Witnessed too by the flow of political contacts during the weeks ahead of the “anniversary”, when the city of Kiev has been the rallying point of endless “surprise” visits. It seems as nobody believing he/she matters in his/her field can do without appearing in Kiev, with a touch of blue-yellow clothing or semi-military attire, hugging president Zelensky in front of carefully selected journalists from home. The most impressive, and the most significative, visit has been that of president Biden who, on 20 February, disembarked in Kiev central railways station. A few hours later, he took the train back to Poland for a well-planned visit to Poland to meet President Duda and the leaders of the members of the Eastern Flank Allies. In almost Reaganian tone, Biden projected the image of the leader of a global fight between the Good and the Evil, supporting “the people of Ukraine and the core values of human rights and dignity in the UN Charter that unite us worldwide”.
China’s peace plan
If the visit of an American president can not be a total “surprise”, for security reasons, the real surprise had come a few hours before the arrival of president Biden in Kiev, when China announced its “peace plan”. On 19 February, at the Munich Security Conference, US state secretary Antony Blinken had met Wang Yi, the Chinese foreign policy supremo in the context of bilateral increased tensions, this time around the Chinese spy balloons. In an interview with an American channel, Blinken declared that China was envisaging to provide “lethal support” to Russia against Ukraine. The Chinese ministry of foreign affairs reacted sharply, denying this information, and pointing that it was the US that were delivering endless streams of arms on the battlefield, not China. Beijing took badly Blinken’s warnings that China had to balance all the “implications and consequences” of its eventual material support to Russia or its help to circumvent Western sanctions. This is typically the kind of language that Beijing, like Moscow, translate as a Western attempt to dictate the policies of non-Western states. They know this feeling is shared by many countries pressured by the West to join a global front against Russia.

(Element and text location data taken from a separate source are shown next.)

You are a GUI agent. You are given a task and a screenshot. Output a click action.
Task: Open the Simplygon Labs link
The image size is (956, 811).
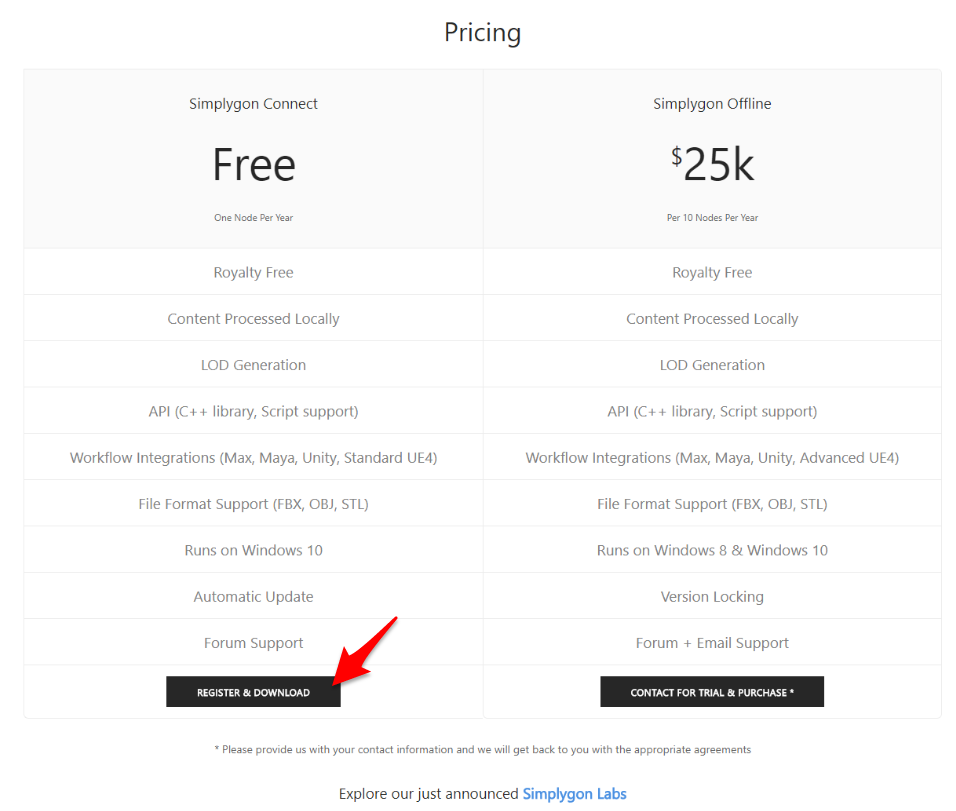(x=574, y=793)
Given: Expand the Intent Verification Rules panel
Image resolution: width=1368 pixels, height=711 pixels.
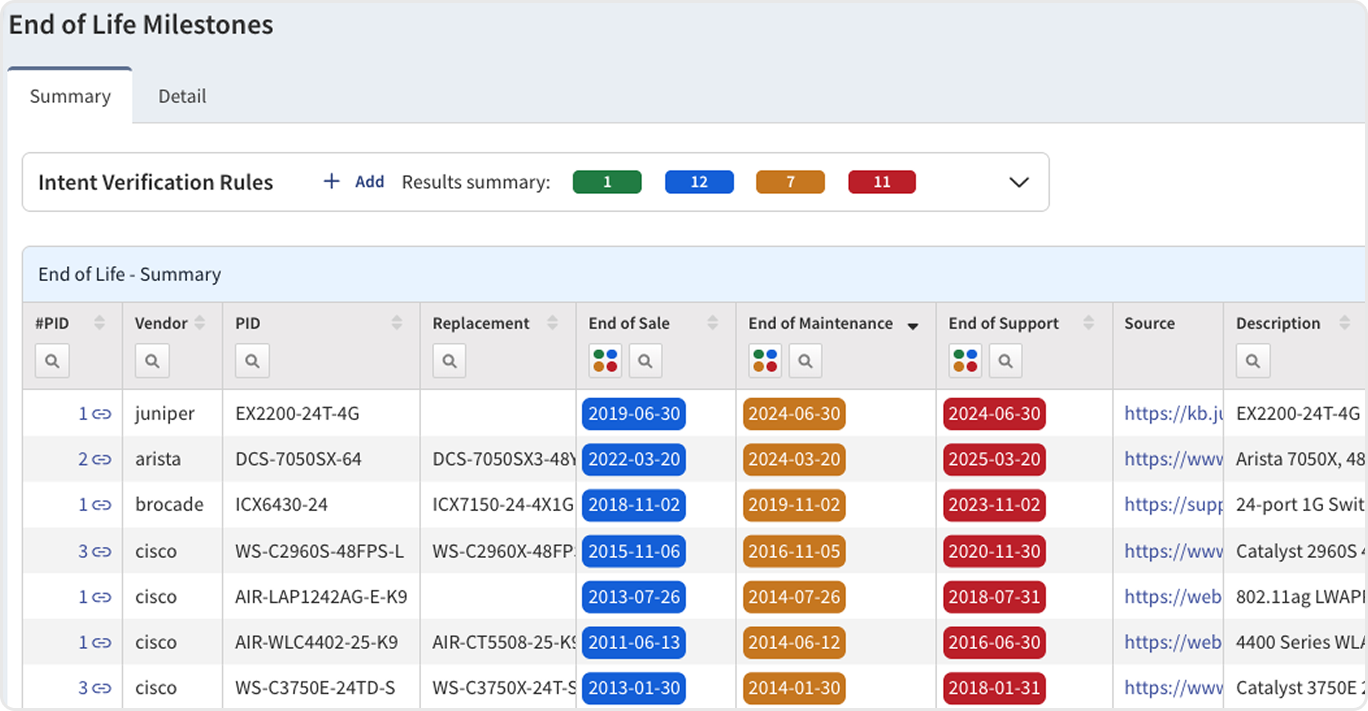Looking at the screenshot, I should (1018, 182).
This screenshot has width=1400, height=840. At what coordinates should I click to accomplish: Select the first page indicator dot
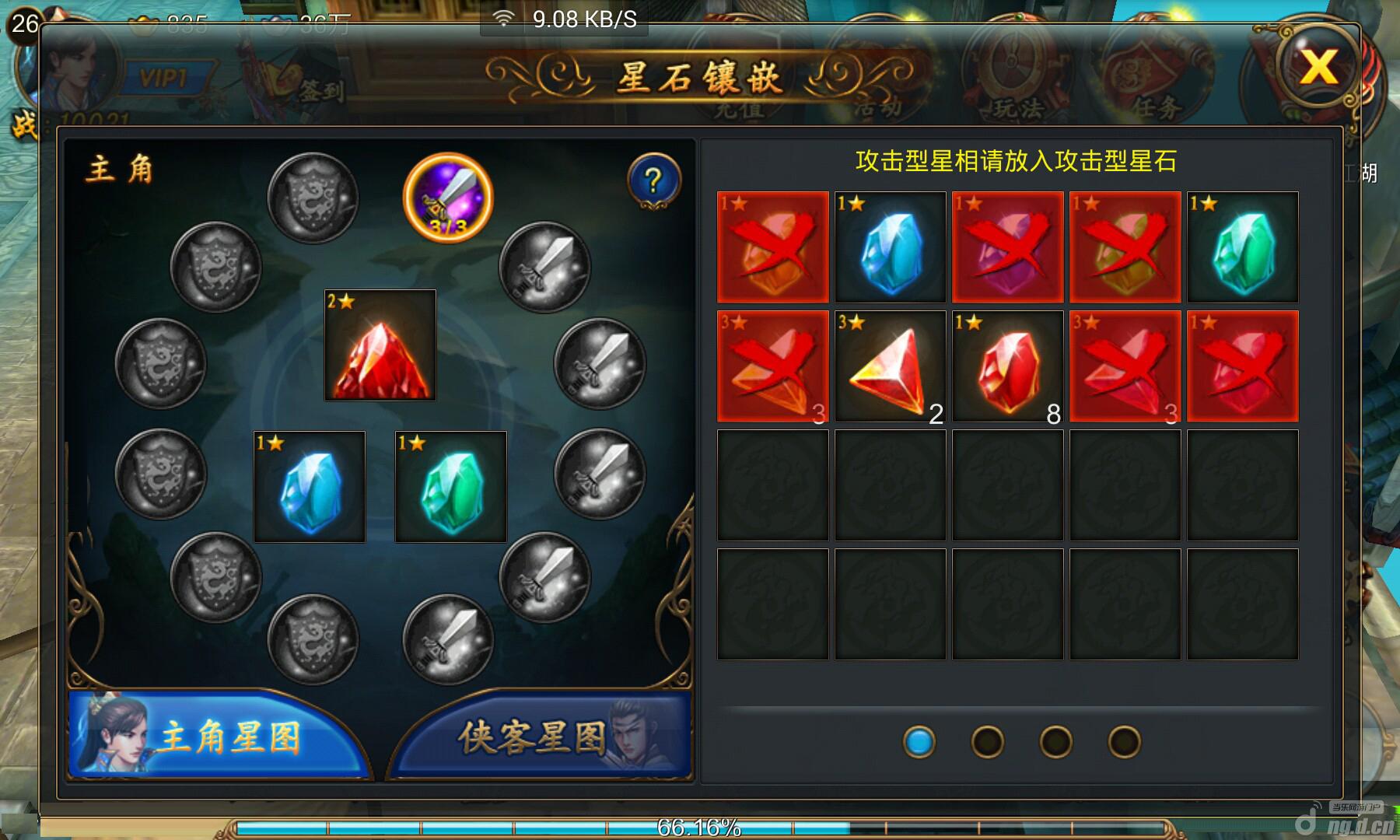coord(919,741)
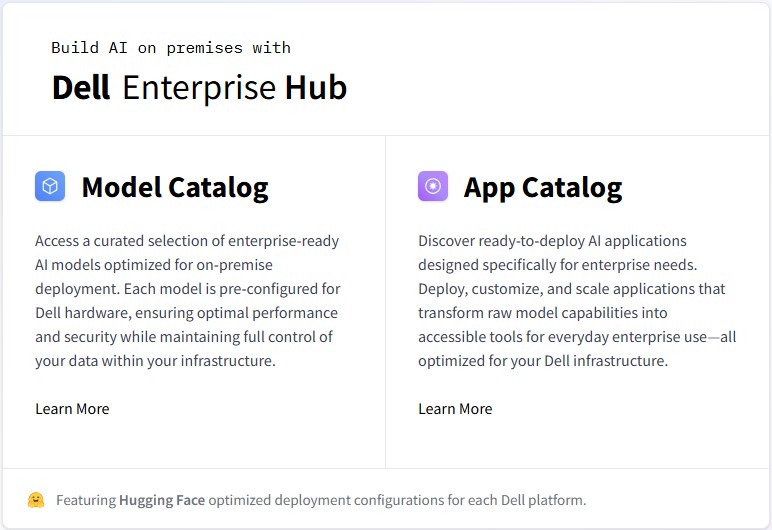Screen dimensions: 772x530
Task: Click the "Build AI on premises with" tagline
Action: pyautogui.click(x=171, y=47)
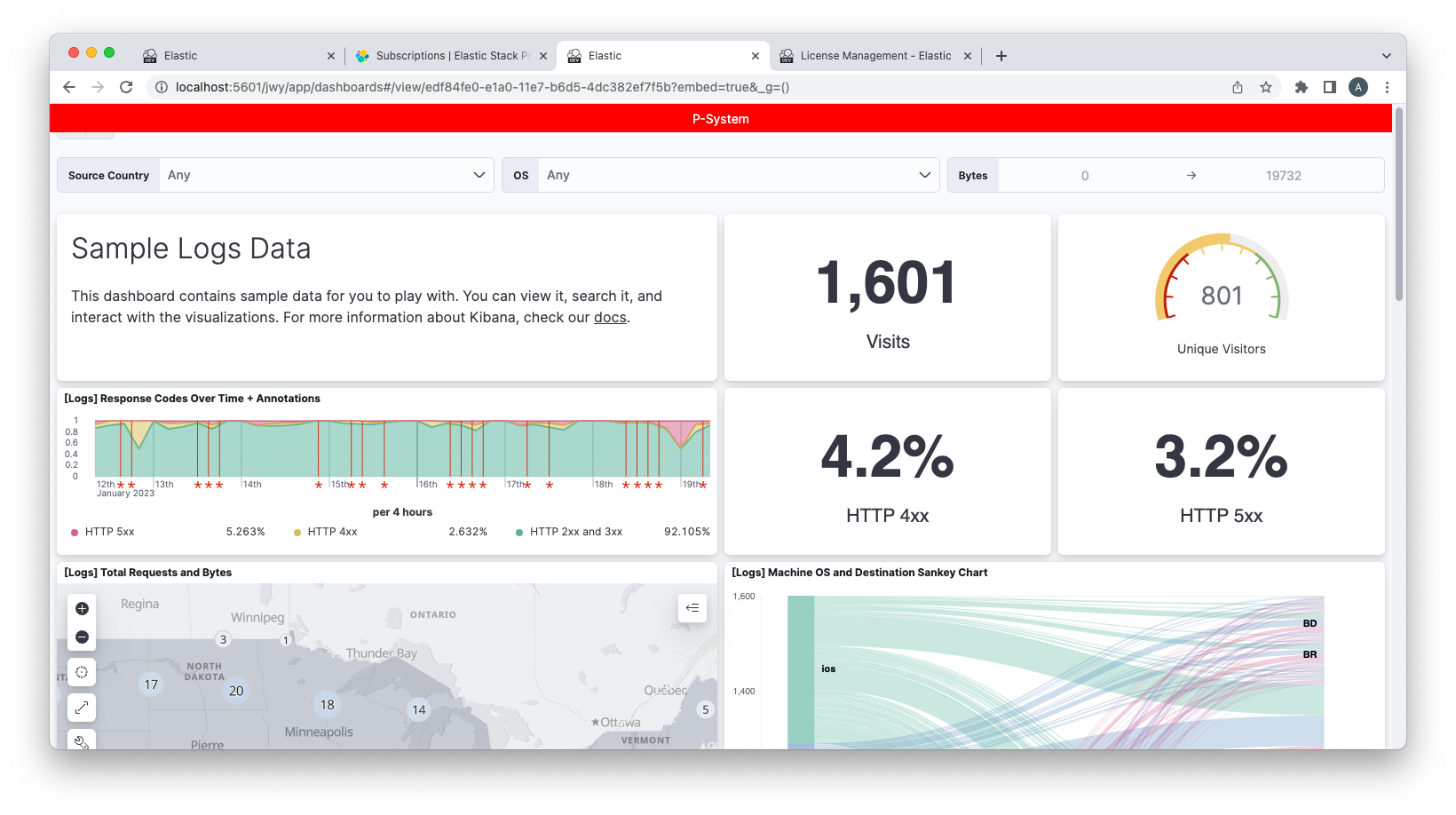The height and width of the screenshot is (815, 1456).
Task: Zoom in on the map with the plus icon
Action: click(82, 608)
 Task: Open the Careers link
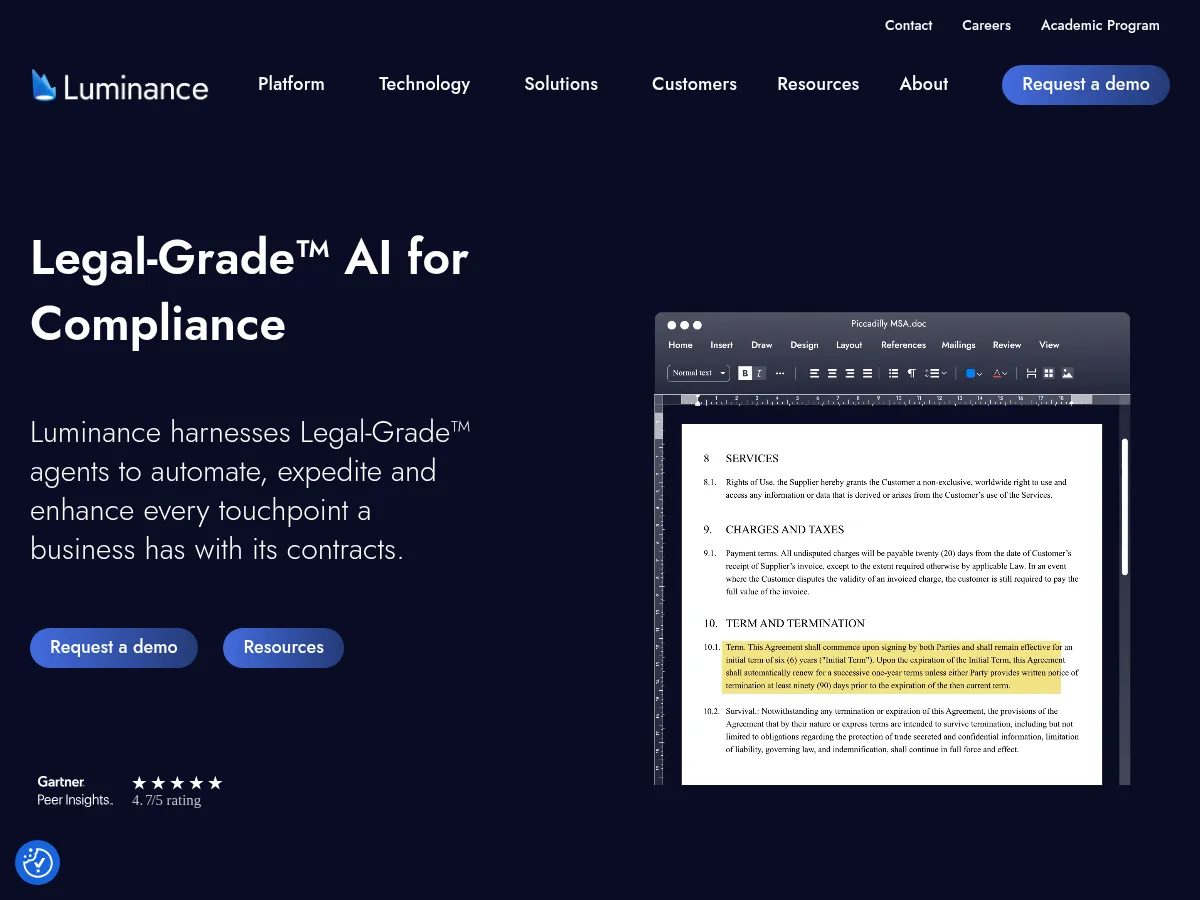(x=986, y=25)
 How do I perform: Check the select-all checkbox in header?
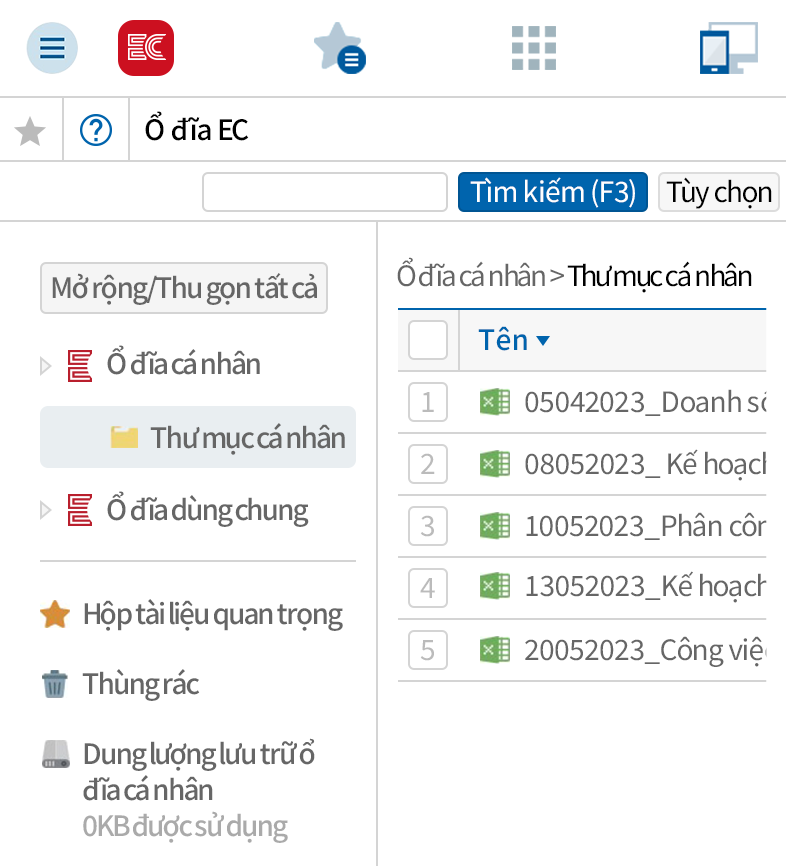click(x=428, y=340)
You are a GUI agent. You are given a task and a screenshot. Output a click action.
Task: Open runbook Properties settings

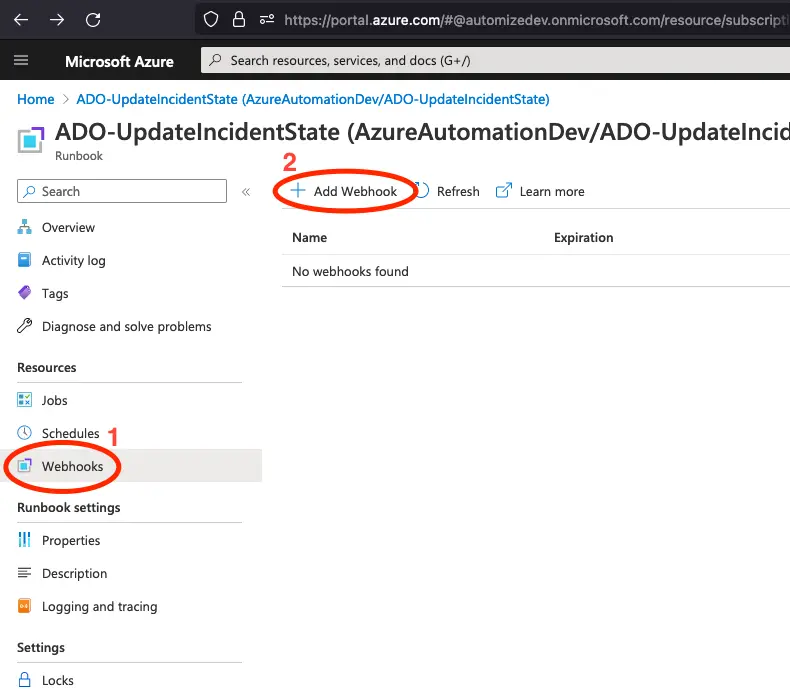tap(71, 540)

The Chinese initiative was well timed. Wang Yi had been in Moscow to prepare a meeting between Russian and Chinese presidents and in a few European capitals for bilateral talks. But significantly, he did not stop in Brussels to meet European institutions. Wang Yi had large exchanges with his guests, discussing Ukraine, but also global security issues, trade and investments – all matters that are on the agendas of EU presidents and prime ministers planning to visit Beijing in the coming weeks, separately. Parallelly, the new about a plan peace was released on the eve of the UN General Assembly’ session due to adopt a motion ordering Russian to withdraw all its forces from Ukraine’s territory. This situation provided a breathing space for Chinese UN representatives to maintain their opposition and for other countries to abstain without giving an unqualified support to Russia, nor joining the anti-Russian bloc. Especially at a time when Western intelligence agencies were reporting that Russia was concentrating forces to launch a new offensive, from Eastern Ukraine and Belarus.
National issues
This is the context in which China released its 12-point document outlining its “position on the political settlement of the Ukraine crisis”. It launched a debate among specialists of China, circling around the question “Is China taking its distances regarding Putin?”. Many agree that nothing is clear in geopolitical terms, and that the text is first of all a Chinese plan concerned by Chinese interests. Beijing can not accept a weak ruined Russia next door to a powerful NATO, especially if the Alliance is turning its attention to the Asia and Pacific region. And it does not want a bipolar world in the actual situation, when it still cannot hold its own stand against Washington and needs Western markets to sustain its economic growth.
The plan was rejected immediately by EU head of foreign relation, Josep Borrell who described it is a list of considerations, not a peace plan, with would require operational measures. The general secretary of NATO, Jens Stoltenberg, said that China was not much credible as long as it does not condemn the illegal invasion of Ukraine. The United States dismissed the document for the same reason – that it does not condemn Russia for the occupation of Ukrainian territory – but Washington is also concerned by global security issues, especially nuclear security. In the same time, there have been many leaks concerning discreet contacts by Americans to stop the military escalation, if only because of the financial and political costs. Many intermediaries have been quoted, and after all China is seen in Washington as the future second great power and, as such, worth its attention.
In contradiction with the lukewarm, if not hostile, Western reactions, the Chinese peace plan has been received with cautious optimism in Ukraine. President Zelensky spoke of the “necessity” to work with China to solve the conflict with Russia and detected in the Chinese text a respect for his country’s territorial integrity. With his usual haste, he even proposed a direct meeting with president Xi. Ukraine’s foreign minister Dmytro Kuleba declared the plan worth to be carefully studied – and China a credible mediator despite its close relationship with Moscow. But, as did other Ukrainian officials, he attracted the attention to the fact that Ukraine had published its own peace plan.